** Task item **
Please, without the pictures, retype exactly the lines from the start of the material through the line that holds "Task: Click the 'Bán' sub-column header".

########################################

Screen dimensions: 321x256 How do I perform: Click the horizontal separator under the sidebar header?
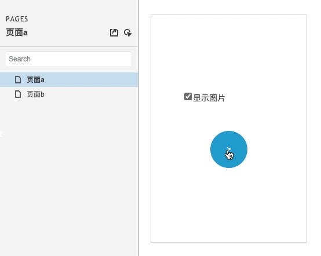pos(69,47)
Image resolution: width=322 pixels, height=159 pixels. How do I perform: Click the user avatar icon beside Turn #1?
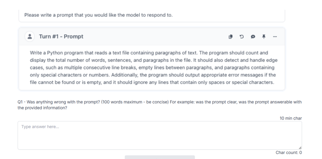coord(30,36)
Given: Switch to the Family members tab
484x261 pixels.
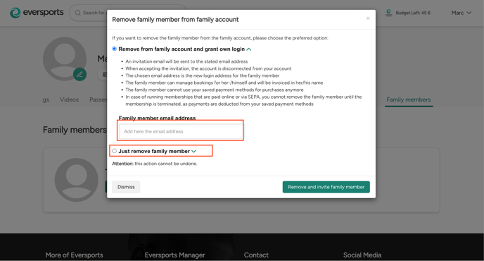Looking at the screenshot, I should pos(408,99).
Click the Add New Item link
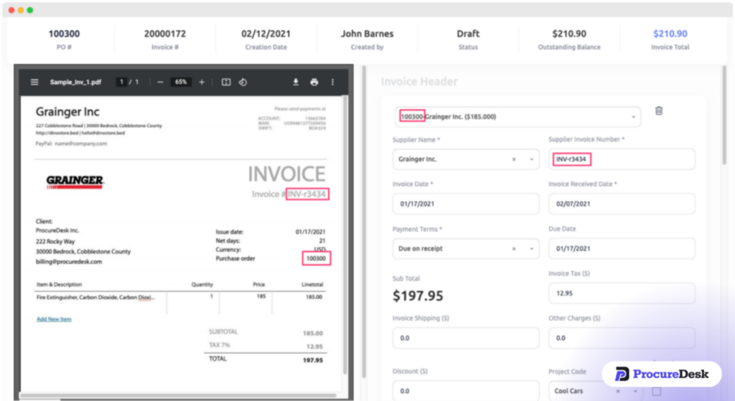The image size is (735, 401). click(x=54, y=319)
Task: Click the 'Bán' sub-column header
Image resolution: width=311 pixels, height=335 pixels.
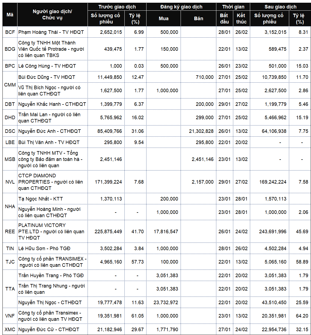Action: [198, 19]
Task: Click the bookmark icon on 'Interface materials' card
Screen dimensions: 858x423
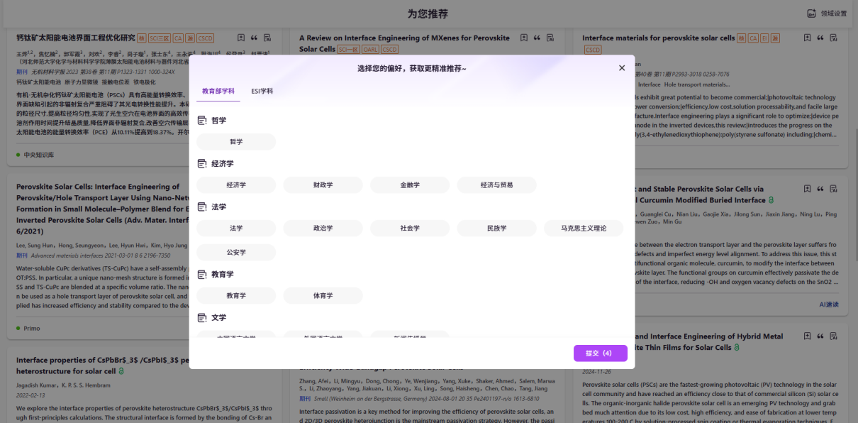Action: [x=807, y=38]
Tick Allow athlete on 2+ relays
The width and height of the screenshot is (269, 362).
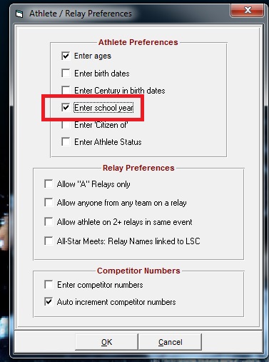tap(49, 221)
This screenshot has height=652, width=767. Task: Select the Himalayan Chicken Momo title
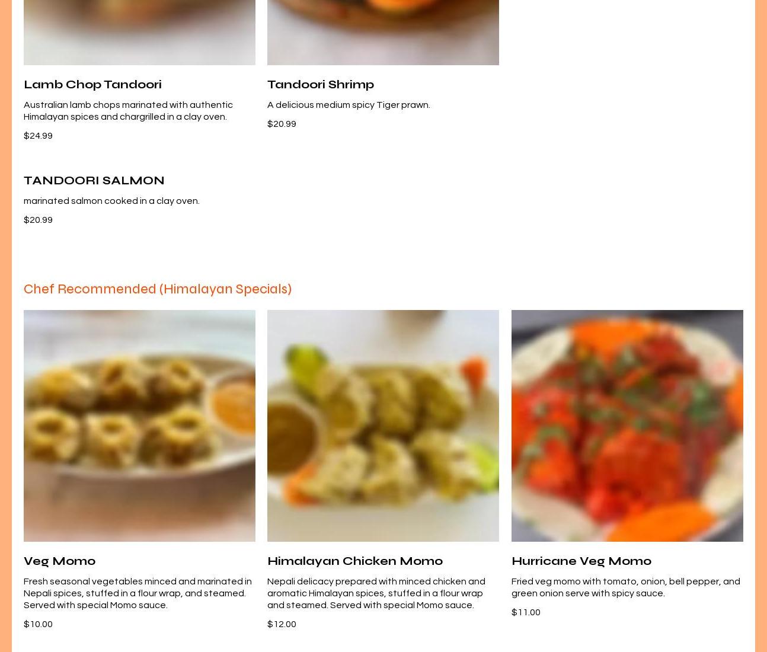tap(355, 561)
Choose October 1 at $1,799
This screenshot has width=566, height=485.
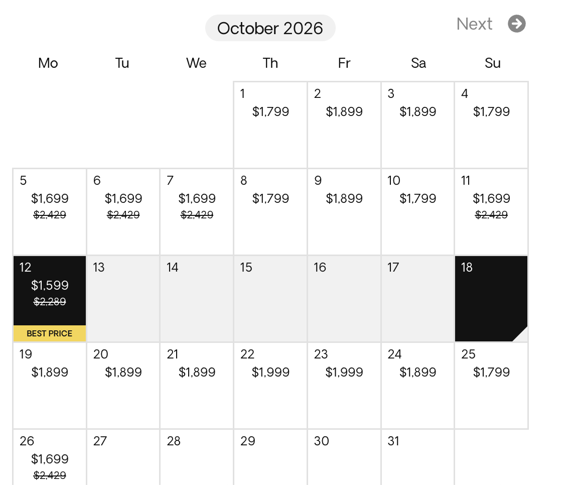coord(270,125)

########################################

** Result of this exercise **
Screen dimensions: 321x256 How do I perform: Click the horizontal separator under the sidebar header?
pos(69,47)
Image resolution: width=322 pixels, height=159 pixels. How do I perform: Click the user avatar icon beside Turn #1?
coord(30,36)
Given: Switch to the Family members tab
484x261 pixels.
Looking at the screenshot, I should pos(408,99).
Click the Add New Item link
The image size is (735, 401). click(x=54, y=319)
Task: Click the 'Bán' sub-column header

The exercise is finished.